The fund then ranks remaining companies on their approach to business practices that are considered to make a contribution to sustainable development of the environment or society. Criteria for determining this contribution include: the extent of a companys reporting of, and compliance with environmental standards, the type and development of an environmental management strategy, the use of eco-friendly design, a commitment to recycling, labour relations and the extent and use of community links. Non-fulfillment of one or more of these criteria doesnt necessarily eliminate a company from the portfolio, as a high performance in other areas can be regarded as adequate compensation. Only companies that rank in the top quartile will be considered for selection.
Stocks are also selected in accordance with the best in class principle that compares companies to industry peers, operating in the same sector. The weightings of each sector in the fund will be tied to those used by the funds benchmark–the Morgan Stanley Capital Index (MSCI) World index.
Companies also need to satisfy out standard financial performance criteria as well, said Manton-Hall.

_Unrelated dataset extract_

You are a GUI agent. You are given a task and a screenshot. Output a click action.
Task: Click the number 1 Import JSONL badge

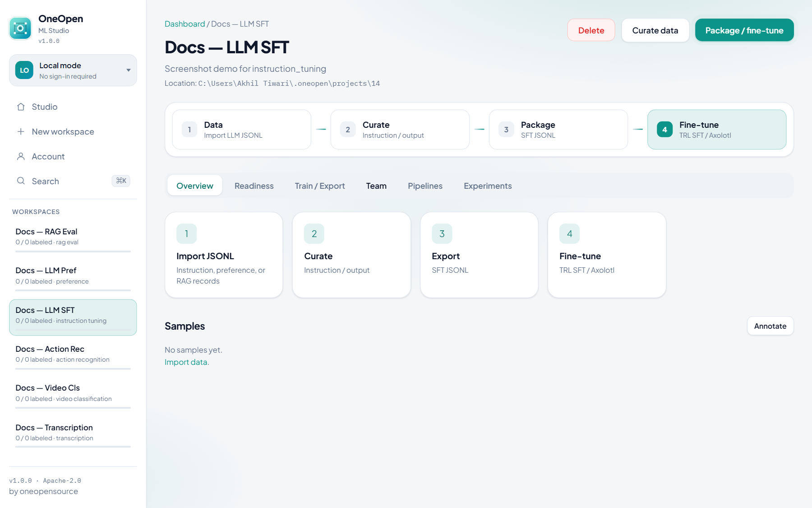point(186,234)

Innovest Strategic Advisors Group (USA); Kinder, Lydenberg and Domini (USA) and Ethical Investment Research Services (UK) are providers of the social and environmental research for the fund.
The fund assigns 10-20 per cent of its assets to be invested in pioneering companies involved in forward-looking technology relevant to the environment and will include alternative energy and fuel cell technology companies. At least 80 per cent of the portfolio is made up of large multinationals.
Over a three year cycle the fund aims to outperform the MSCI World Index by two per cent. From its inception in May 2000, the fund has dropped by 18.8 per cent compared to a 24 per cent fall in the benchmark (measured in Euros). For the year to August this result is reversed with the fund returning a fall of 29 per cent compared to the benchmark fall of 27 per cent said Manton-Hall.
The Australian version of the fund will require a minimum investment of $20,000.
The top 10 holdings at the end of August were: Pharmacia, CGNU, Suncor Energy, Ahold, Swiss reinsurance, Vivendi, Novo Nordisk, MedTronic, Prudential and BP Amco.